Dans la tradition tamoule, les acteurs jouant les rôles de Laadi et de Malmoudènn vont danser autour de l’arasânâkai pour ensuite, être rejoints par de nombreux invités rendus fictifs par leurs déguisements.

Cette belle histoire théâtralisée a lieu en pleine semaine sainte chrétienne. Même si les « malbars » de La Réunion, d’hier et d’aujourd’hui, témoignent d’un fort respect des religions autres, la performance collective apparaît d’emblée comme l’instauration d’une forme de résistance à l’interdiction promulguée à la fois par les colons propriétaires des « habitations » et les missionnaires usant de chantage et de pression morale pour imposer le culte catholique et les nouvelles règles structurelles de la société blanche occidentale. Nous ne connaissons plus le karmon car un violent processus de déculturation et d’acculturation s’est rapidement enclenché conduisant la population « mal­bar » à remplacer ses pratiques cultuelles par celles de la religion des dominants européens.
Au bariolage des couleurs des « chapel malbar » où excelle le rouge se substitue le décor blanc et pur des églises. Aux battements de tambours et incantations en langue tamoule se substituent les chants de louange en langue latine de la chrétienté.
Nous savons cependant que les rites hindous créolisés ont persisté, d’abord clandestinement. Nous savons que certains propriétaires terriens ont auto­risé leur pratique pour des raisons démagogiques. Durant de très longues années, le rituel du karmon, comme la religion « malbar », comme le malbar lui-même a été jugé démoniaque. Les maîtres et prêtres ont diabolisé toutes les pratiques qui leur étaient étrangères et hors contrôle afin d’édifier une société fondée sur le système de la peur.

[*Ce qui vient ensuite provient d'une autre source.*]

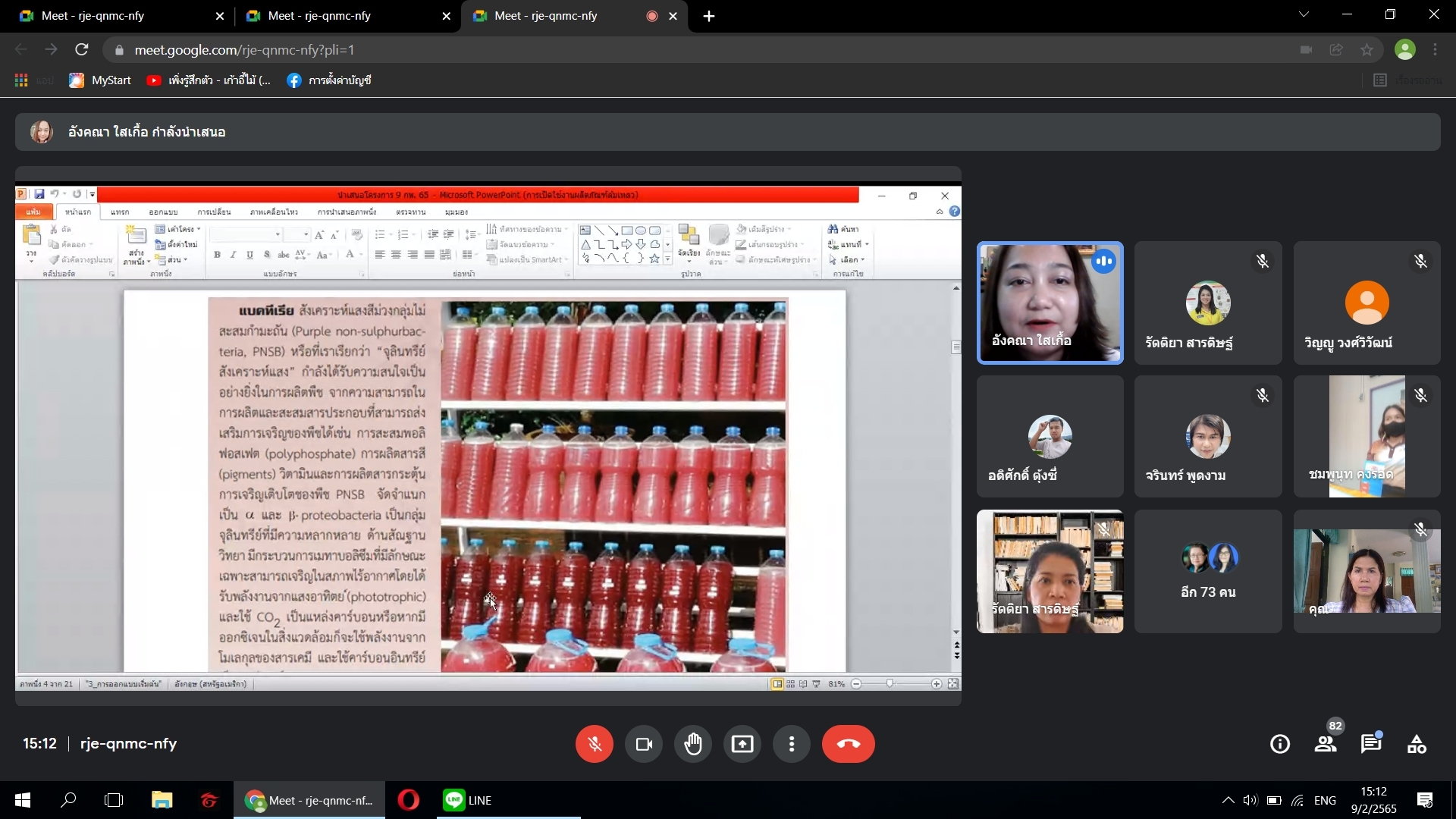
Task: Open more options three-dot menu
Action: [791, 744]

Avec ironie peut-être, la pratique annuelle du karmon a pour objectif de convoquer la peur et ressentir les « mauvaises choses », mais c’est pour les exorciser et les conjurer. Cette danse performative assez désordonnée pour­rait évoquer les danses déchaînées dionysiaques. Les masques seront jetés dans le feu embrasant l’arasânâkai lors de la dernière nuit de la fête. Les « linje » confectionnés seront jetés à la mer au petit matin de la nuit décadente pour éradiquer tous les maux et les mauvais sorts qui s’y sont imprégnés en dansant.

Le karmon est, par nécessité vitale. Un acteur du « kartié karmon » de Saint-­Louis témoigne du grand vide ressenti par la population lorsque le carnaval n’a pas lieu, en période d’élection notamment. Événement coûteux pour le temple et la communauté, il se produit maintenant tous les deux ans. Cette sensation d’un néant confirme l’esthétique baroque voire kitch de cette fête, de ces masques et costumes marqués par la surenchère de couleurs, d’épaisseurs de tissus, de brillance, de clinquant, qui vient combler le grand vide ou l’absence de sens que peut parfois inspirer la vie et qui nous effraie. Et cela encore, justifie le sens religieux, le besoin de symboliser, de relier et se relier. C’est peut-être le sens même du karmon qui révèle l’inter-généra­tionnalité des acteurs réalisateurs de cette fête. Jeunes et vieux, hommes et femmes, participent à son élaboration.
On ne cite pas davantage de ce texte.